The Tax Faculty of the Institute of Chartered Accountants in England and Wales noted that HMRC's intention is to recover any SEISS grant that was not due “by way of a 100 percent tax charge, with the regular tax charge being dis-applied, in a manner which is independent of the self-assessment tax return, although there will be an opportunity on the tax return to declare liability to the recovery charge.”

Finance Bill Debates

The finance bill includes the digital services tax legislation. The Office of the U.S. Trade Representative announced on June 2 that it is initiating investigations into “digital services taxes adopted or under consideration” by the United Kingdom and several other trading partners, including the EU. It invited public comments by July 15.

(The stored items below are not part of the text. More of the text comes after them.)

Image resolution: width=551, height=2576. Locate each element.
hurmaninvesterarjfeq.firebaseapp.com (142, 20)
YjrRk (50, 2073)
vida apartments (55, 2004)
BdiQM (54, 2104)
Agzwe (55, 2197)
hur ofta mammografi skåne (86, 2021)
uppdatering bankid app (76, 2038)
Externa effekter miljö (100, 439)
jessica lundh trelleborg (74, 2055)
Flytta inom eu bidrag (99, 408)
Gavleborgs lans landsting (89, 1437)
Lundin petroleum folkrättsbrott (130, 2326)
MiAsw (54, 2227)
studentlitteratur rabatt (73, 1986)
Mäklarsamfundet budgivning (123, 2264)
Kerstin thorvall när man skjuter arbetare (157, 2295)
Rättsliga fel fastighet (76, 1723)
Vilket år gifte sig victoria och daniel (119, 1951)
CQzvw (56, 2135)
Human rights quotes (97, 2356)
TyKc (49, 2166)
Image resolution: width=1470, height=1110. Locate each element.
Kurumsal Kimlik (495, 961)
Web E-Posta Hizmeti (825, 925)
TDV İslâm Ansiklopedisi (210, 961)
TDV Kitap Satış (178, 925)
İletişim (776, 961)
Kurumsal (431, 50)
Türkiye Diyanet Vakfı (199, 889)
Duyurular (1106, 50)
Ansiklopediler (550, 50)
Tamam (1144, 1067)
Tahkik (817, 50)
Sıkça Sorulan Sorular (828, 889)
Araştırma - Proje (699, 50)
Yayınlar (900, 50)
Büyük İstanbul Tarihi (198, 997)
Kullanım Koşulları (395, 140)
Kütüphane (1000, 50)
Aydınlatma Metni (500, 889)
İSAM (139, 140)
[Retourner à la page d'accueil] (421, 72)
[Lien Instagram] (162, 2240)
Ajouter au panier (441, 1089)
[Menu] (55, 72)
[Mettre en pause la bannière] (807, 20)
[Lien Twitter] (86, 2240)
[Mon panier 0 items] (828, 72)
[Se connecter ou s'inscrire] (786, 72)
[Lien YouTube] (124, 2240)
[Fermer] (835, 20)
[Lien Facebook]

The bill also includes the significant reduction in capital gains tax entrepreneurs’ relief announced in the March budget. The Chartered Institute of Taxation has pointed out that while “the media was full of comments from friends and enemies of entrepreneurs’ relief” in the weeks leading to the budget, there was no formal public consultation.

“We hope that [members of Parliament] will look closely at the government’s plans for entrepreneurs’ relief. This could usefully include asking why the government’s review was not carried out in public. It is disappointing that such a significant change to an established relief risks going through the policy process with little independent examination and debate,” CIOT Tax Policy Director John Cullinane said in a June 2 release.

Cullinane said uncertainty about tax reliefs presents a difficulty for taxpayers who have legitimately taken advantage of reliefs. There are people affected by the budget change who reinvested money in the expectation of a relief that they will no longer receive, he noted. “Without transitional provisions, such ‘retroactive’ effects are inevitable in a capital gains tax system where there is deferral advantage in that gains are taxed only when realized rather than as accrued,” he said.

Fewer than one in 10 claimants say entrepreneurs’ relief has been an incentive to set up a business, Sunak said during his budget speech. “Just because it is called 'entrepreneurs’ relief' doesn’t mean that it’s entrepreneurs who mainly benefit,” he added. He said he did not want to discourage genuine entrepreneurs who rely on the relief, so rather than abolish it, he proposed to reduce the lifetime limit from £10 million to £1 million. The bill provides that the relief will be known as “business assets disposal relief.”

Amendments proposed by June 1 were set out in a House of Commons notice. They include government amendments introducing the deferred IR35 legislation and extending time limits relating to the loan charge. The cross-party public bill committee on the finance bill has invited written evidence from those with “relevant expertise and experience or a special interest” in the bill.